En el caso de Grimau es obvio que Franco buscó cobertura para amparar una decisión que supuso un importante costo político para su régimen. De lo que se trató en este caso fue, simplemente, de proceder con toda la fuerza de la vigente legislación, una legislación de guerra. Con tal fin se aparcó la aprobación de la decisión de remitir a las inefables Cortes franquistas el anteproyecto de Ley de creación del Juzgado y Tribunal de Orden Público. De haberlo hecho, el fusilamiento hubiera sido postergado automáticamente.

Juan José del Águila ha observado, además, cómo la dictadura ni siquiera quiso atenerse a sus propias normas. Cito literalmente: “no existe constancia en la causa ni de la hora exacta en que se produjo la notificación de la sentencia a Grimau, ni del momento del traslado del reo a la capilla (….) [ni] sobre la posible identidad de la persona que debió cursar la instrucción por la que el gobierno “se daba por enterado” (…) ni en qué momento aquel trámite se realizó, si es que realmente se produjo así (…) En realidad el origen de aquel “enterado” gubernamental sigue envuelto en el misterio”.

En tan insondable misterio participaron varios generales, “héroes de la Cruzada”, como Rafael García Valiño o Pablo Martín Alonso, sobre los cuales un próximo libro, que me ha cabido el honor de prologar, revelará algunas características personales por la pluma (o máquina de escribir, más bien) de uno de sus eminentes compañeros. Es decir, que algunas de las impresiones del exalférez provisional (“se conculcaron todas las normas del Derecho, desde el principio al fin”) resultaron ser rigurosamente exactas. Para más detalles, remito a la obra de Juan José del Águila de quien me consta que está trabajando afanosamente para ponerla al día. Espero que pronto lo haga y pueda salir de nuevo a la luz.

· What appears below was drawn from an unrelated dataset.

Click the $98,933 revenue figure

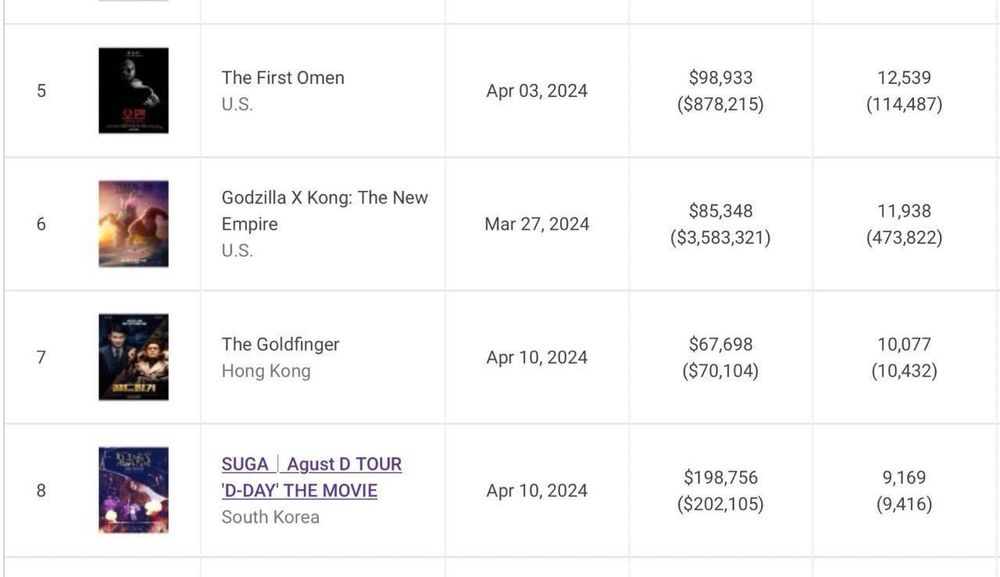720,78
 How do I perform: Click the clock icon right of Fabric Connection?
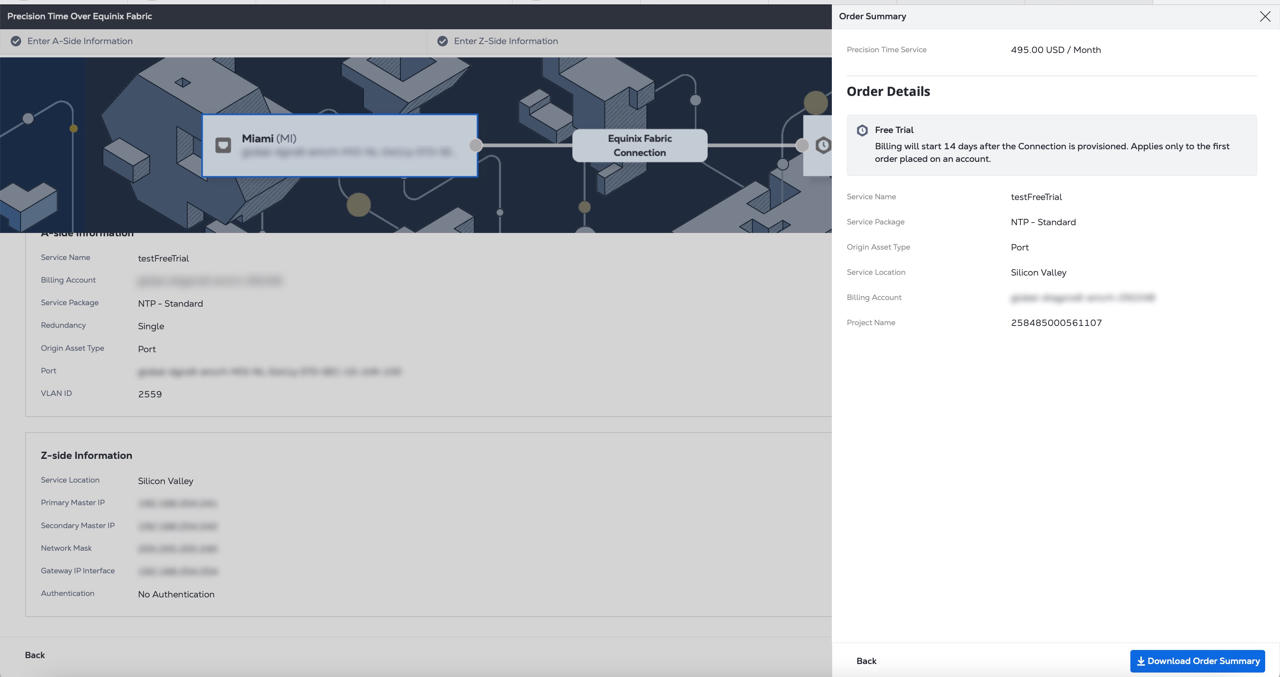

Una apostilla personal. A servidor la noticia del fusilamiento de Grimau me pilló “empollando” con el fin de no dejar colgada alguna asignatura porque tenía una beca para la Universidad Libre de Berlín. Un amigo mío, de quien he perdido la pista, José Manuel Serrano Parrondo, y yo nos quedamos helados. Más cuando empezamos a escuchar por las radios extranjeras otra versión de lo ocurrido en Madrid. Si no recuerdo mal, Le Monde dejó de aparecer en los kioscos unos cuantos días. A los pocos meses, cuando empecé a visitar la entonces República Democrática alemana (RDA) comprobé que, en Berlín oriental, Leipzig y Dresde. por lo menos, había Julian Grimau Strassen, calles en su honor. A mi vuelta uno de mis amigos comunistas ya fallecido, José Ramón Herreros de las Cuevas, que quería que ingresara en el partido, me llevó a ver alguna de las sesiones públicas del TOP. Me resultaron vomitivas, pero no ingresé. Había visto el régimen del SED en la RDA y, la verdad, me eché para atrás. Lo que sí me quedó fue una sensación de profunda repugnancia hacia el régimen de Franco. La tuve entonces. La mantengo hoy.